Security Audit: Copilot CLI Flags Fix

Type: Reference (Information-Oriented)

Security review of the Copilot CLI flag isolation changes that ensure correct permission flags are selected based on the active agent binary.

Scope

  • smart-orchestrator.yaml — classify-and-decompose step conditionally selects CLI flags based on $AGENT_BIN
  • claude_process.py_build_command() selects permission flags based on delegate type
  • auto_mode.py_run_sdk_subprocess() routes flags per agent binary

Verdict: APPROVED

Security Checklist

Area Status Notes
Input validation PASS Env vars validated; unknown binaries raise error
Output encoding PASS No user content reflected unsanitized
Authentication/authorization N/A No auth changes
Sensitive data handling PASS Session tokens stripped before subprocess invocation
No hardcoded secrets PASS Clean
Error messages PASS Emit binary name and exit code only; no stack traces

Findings

FINDING 1 (MEDIUM): Copilot branch soft constraint

Claude branch uses --disallowed-tools (runtime-enforced tool blocklist). Copilot branch uses --allow-all-tools with a prompt-injected constraint.

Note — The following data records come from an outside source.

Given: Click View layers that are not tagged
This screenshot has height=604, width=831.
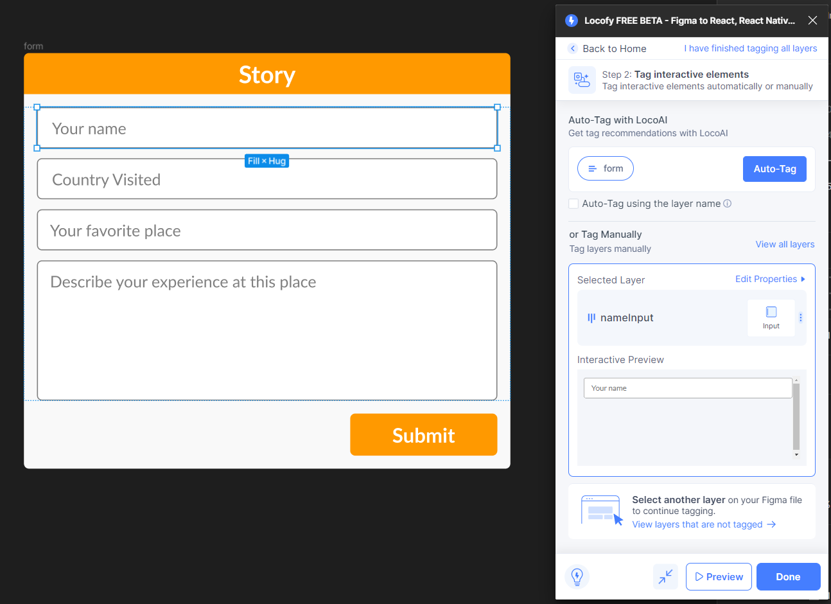Looking at the screenshot, I should click(x=698, y=524).
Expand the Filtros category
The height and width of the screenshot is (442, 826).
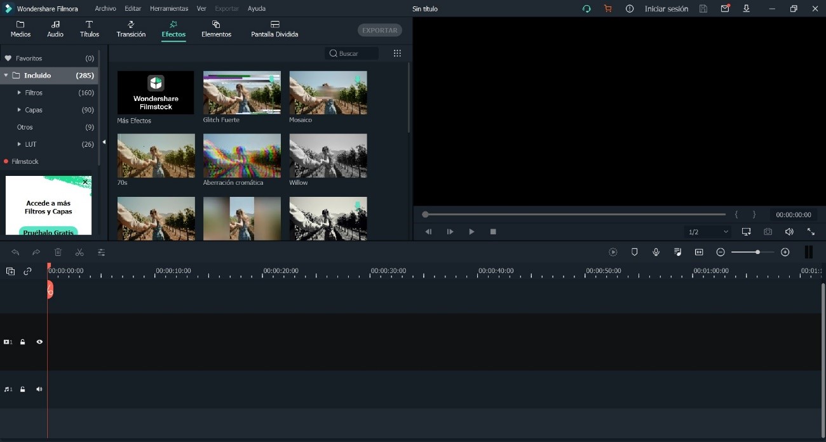click(34, 93)
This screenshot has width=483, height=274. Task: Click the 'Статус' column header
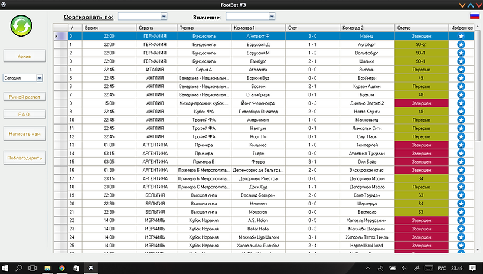422,28
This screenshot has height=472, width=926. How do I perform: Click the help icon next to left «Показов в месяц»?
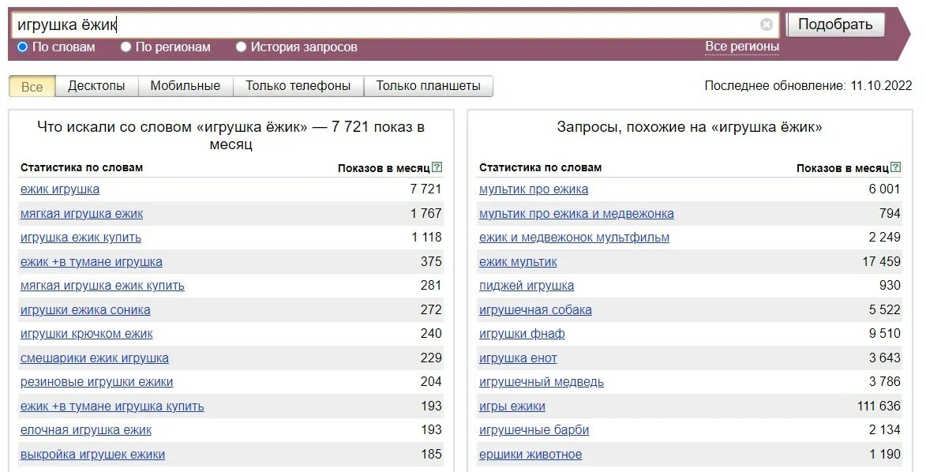point(437,167)
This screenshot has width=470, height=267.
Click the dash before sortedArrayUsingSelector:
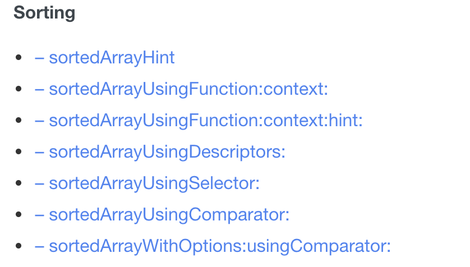[x=39, y=183]
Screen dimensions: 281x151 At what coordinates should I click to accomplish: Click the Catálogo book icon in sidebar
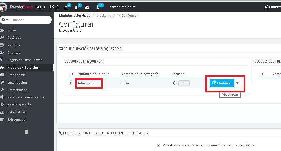tap(2, 38)
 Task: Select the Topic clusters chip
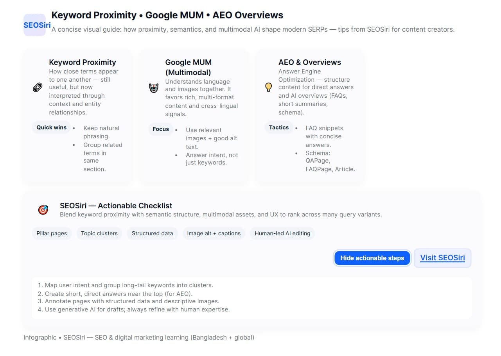[99, 233]
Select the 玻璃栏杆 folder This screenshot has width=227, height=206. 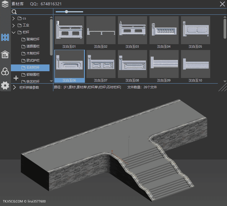[x=33, y=39]
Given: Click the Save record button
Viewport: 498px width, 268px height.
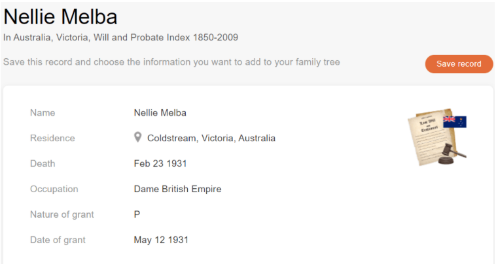Looking at the screenshot, I should click(x=459, y=64).
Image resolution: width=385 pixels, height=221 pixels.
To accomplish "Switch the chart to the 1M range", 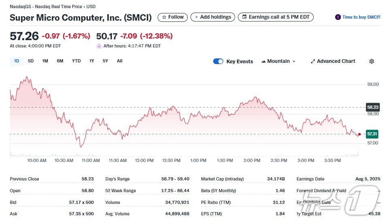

Prompt constraints are soft — the model can still invoke tools.

Risk: LOW. The classify step is a single-turn invocation. Even if the model ignores the constraint, the subprocess exits after one turn.

Mitigation: Copilot CLI does not support --disallowed-tools. This is the best available approach.

FINDING 2 (LOW): $AGENT_BIN glob matching breadth

Any binary path containing copilot or codex matches. An attacker who controls AMPLIHACK_AGENT_BINARY already has shell access, making this non-exploitable.

FINDING 3 (LOW): Session limit overrides via environment

_get_positive_int_env() allows raising max_total_api_calls and max_session_duration via env vars. Validation correctly rejects non-positive and non-integer values with warnings, falling back to safe defaults.

FINDING 4 (POSITIVE): Unknown agent binary fails loudly

Unknown agent binaries raise RuntimeError immediately rather than silently degrading with wrong flags. This follows the fail-secure principle.

FINDING 5 (POSITIVE): Branch name validation

Branch names are validated against [^a-zA-Z0-9/_.-] before use in CLI commands, preventing argument injection via exotic branch names.

Test Coverage

  • 21 tests validate YAML case-statement flag isolation
  • 8 tests validate Python subprocess flag routing, timeouts, and unknown-binary rejection
  • All 29 tests passing

Conclusion

No blocking security issues. The implementation follows defense-in-depth: runtime-enforced restrictions where available (Claude), prompt-level constraints as fallback (Copilot), and fail-loud behavior for unknown binaries.